I am posting in regards to an error I've experience when running Deseq2's estimateSizeFactors. The specific error is posted below:
> dds = DESeqDataSetFromMatrix(countData=filteredDGE, colData=design, design=~condition) converting counts to integer mode > dds = estimateSizeFactors(dds) Error in estimateSizeFactorsForMatrix(counts(object), locfunc = locfunc, : every gene contains at least one zero, cannot compute log geometric means
I've run Deseq2 several times in the past but have never experienced this error. I have tried to compare my current input with prior input from previous analyses but fail to see differences in formatting. The error seems very straightforward however I do not understand it. My data.frame will contain zeros in it because there are genes not being hit or expressed within samples. I have posted below the code I am using. `filteredDGE` is a data.frame with 500 columns (samples) and about 200 rows (genes).
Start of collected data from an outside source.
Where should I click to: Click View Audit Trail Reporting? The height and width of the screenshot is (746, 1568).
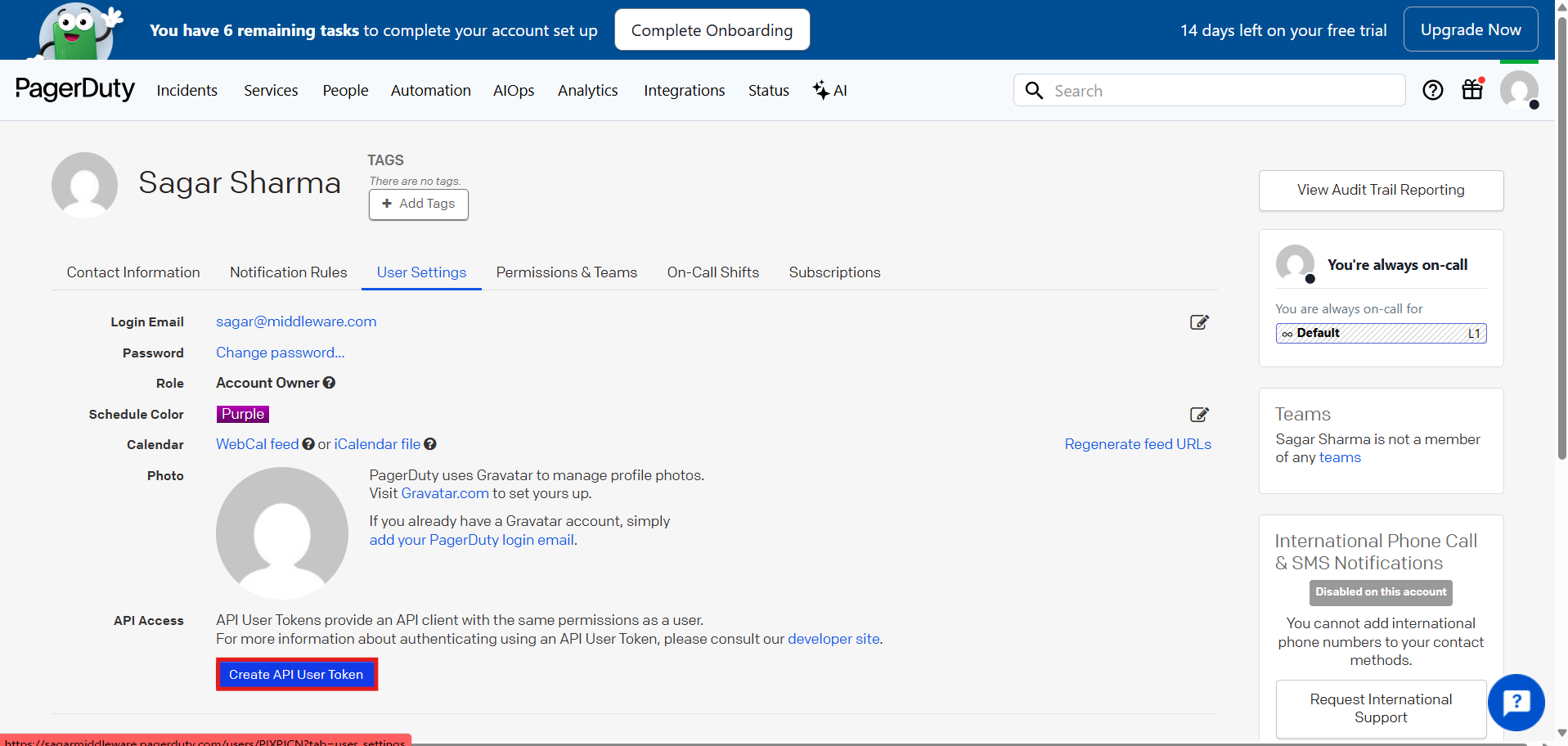pyautogui.click(x=1381, y=190)
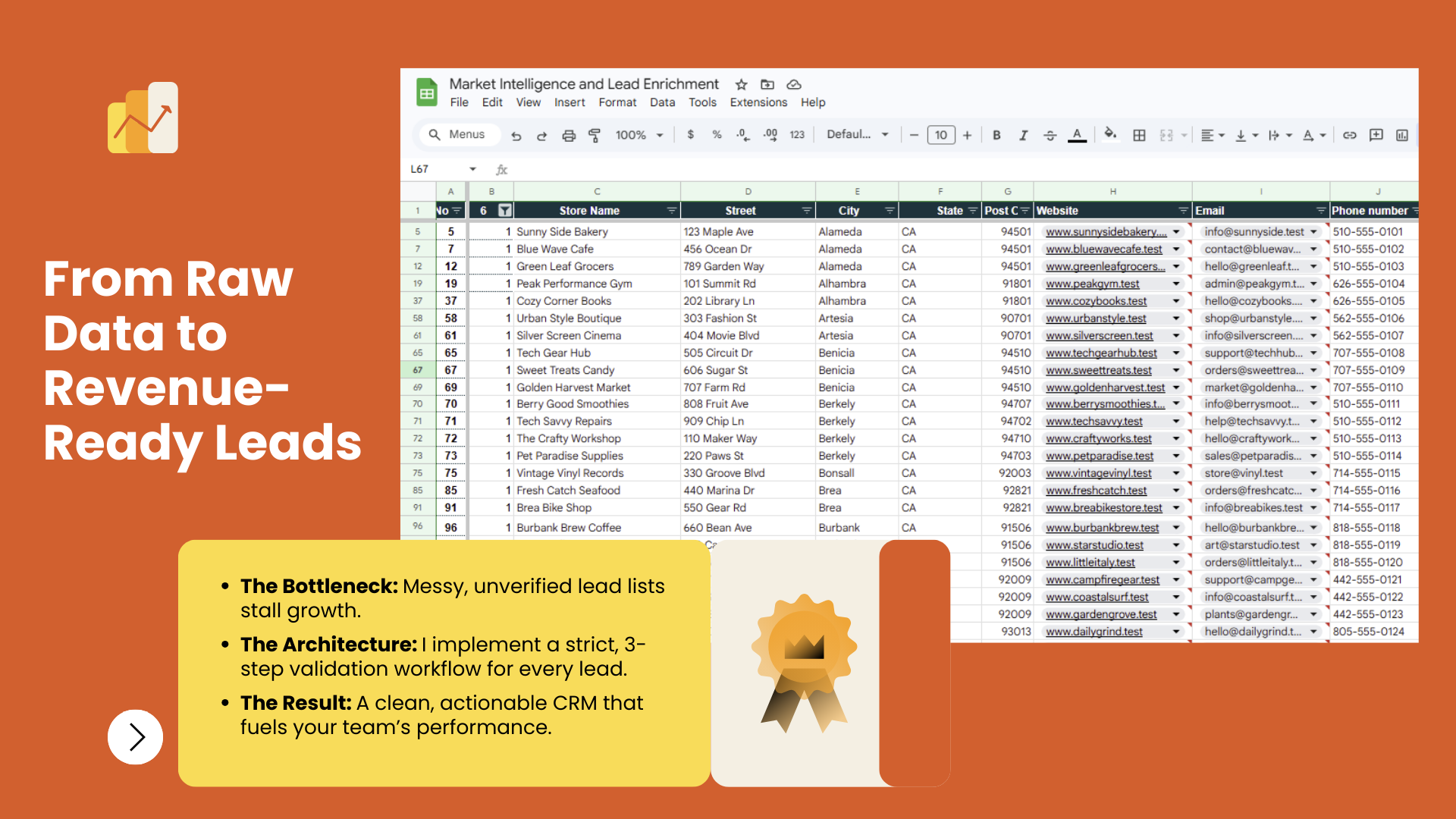
Task: Open the www.peakgym.test link
Action: point(1092,284)
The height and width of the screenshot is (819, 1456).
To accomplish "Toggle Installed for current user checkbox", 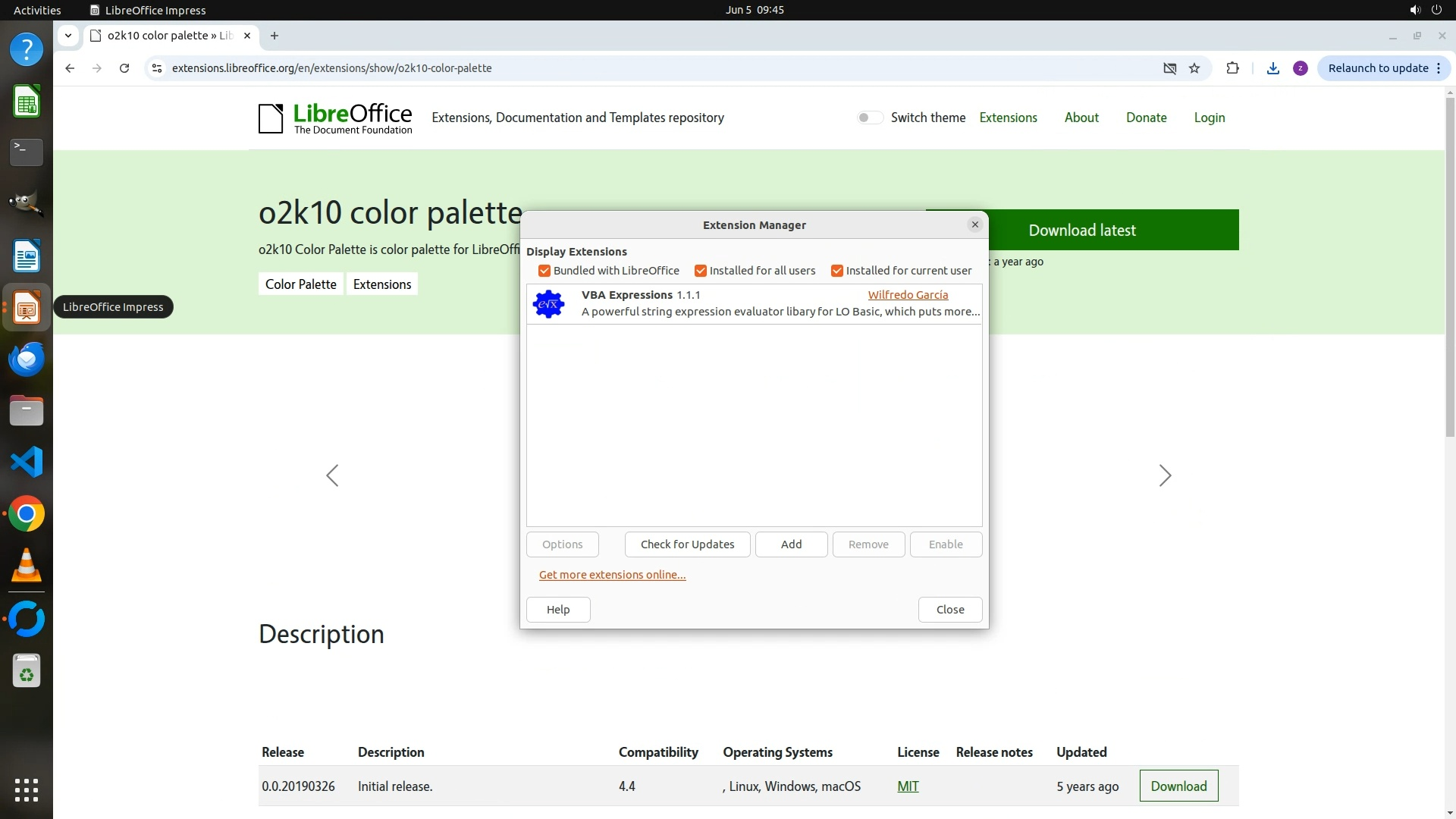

DGE = read.table(paste(getwd(), "/output/AGGCAGAA_final/AGGCAGAA_final_Collapsed_DGE_HUMAN.txt", sep=""), row.names=1, header=TRUE, sep="\t") n = 80 filteredDGE = DGE[rowSums(DGE==0)<=ncol(DGE)*(n/100),] library(DESeq2) design = data.frame(row.names=names(filteredDGE), condition=as.factor(names(filteredDGE))) dds = DESeqDataSetFromMatrix(countData=filteredDGE, colData=design, design=~condition) dds = estimateSizeFactors(dds)
I would greatly appreciate any help you could toss my way.
EDIT: I should state that this is in regard to single-celled data. I'm only interested in performing a counts normalization/transformation. There is no need to run differential analysis.
You might try the edgeR normalization, which I believe an handle data with a zero in every row. Unfortunately, you'll have to work out how to convert edgeR normalization factors to DESeq2 size factors. I don't remember the conversion off the top of my head (which is why I made this a comment and not an answer).